Il faut ici, tout d’abord, faire une distinction fondamentale entre l’original de la Chanson de Roland, qui n’est certainement point parvenu jusqu’à nous, et le manuscrit d’Oxford, qui est évidemment la très-mauvaise copie d’un ancien texte.

S’il est vrai que le Roland ait été composé par un Normand, comme nous pensons l’avoir démontré, le manuscrit original devait être écrit en dialecte normand.

S’il est vrai que le Roland soit, comme nous l’avons supposé, l’œuvre d’un Normand qui avait vécu en Angleterre, le manuscrit original devait, suivant nous, être écrit en un dialecte dont le vocabulaire très-normand n’était pas sans offrir quelques éléments anglo-normands.

Quant au manuscrit d’Oxford, il est l’œuvre d’un scribe anglo-normand ;

Et ce médiocre écrivain avait sous les yeux un modèle normand qu’il a fort mal copié.

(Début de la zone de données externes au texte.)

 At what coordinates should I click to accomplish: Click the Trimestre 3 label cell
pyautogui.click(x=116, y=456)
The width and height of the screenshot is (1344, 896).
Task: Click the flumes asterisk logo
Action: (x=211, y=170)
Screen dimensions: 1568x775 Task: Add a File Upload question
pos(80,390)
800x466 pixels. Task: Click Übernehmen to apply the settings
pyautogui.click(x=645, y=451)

Nos lecteurs trouveront, dans notre édition classique, une Grammaire et un Glossaire complets de la langue de notre scribe,

De sa langue, telle qu’il l’a parlée et écrite, et telle aussi qu’il aurait dû la parler et l’écrire.


IX. — La Versification


Il faut partir de ce fait que les vers du Roland étaient destinés à être écoutés, et non pas à être lus.

Ils ne s’adressaient pas aux yeux, mais à l’oreille.

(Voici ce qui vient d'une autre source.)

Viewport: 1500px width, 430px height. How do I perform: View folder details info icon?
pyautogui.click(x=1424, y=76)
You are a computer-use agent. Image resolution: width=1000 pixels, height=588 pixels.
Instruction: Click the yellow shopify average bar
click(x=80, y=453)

Des « jongleurs de gestes » parcouraient alors toute l’Europe avec de petits manuscrits dans leurs poches. Arrivaient-ils dans une ville, ils ne prenaient point le temps de se reposer. Encore tout poudreux du voyage et essoufflés, ils attiraient la foule par quelques accords de leur grossier violon, de leur viele, par quelques cris, voire par quelques gambades. Puis ils se mettaient à chanter quelques centaines de vers épiques. Je ne dis pas lire : je dis chanter.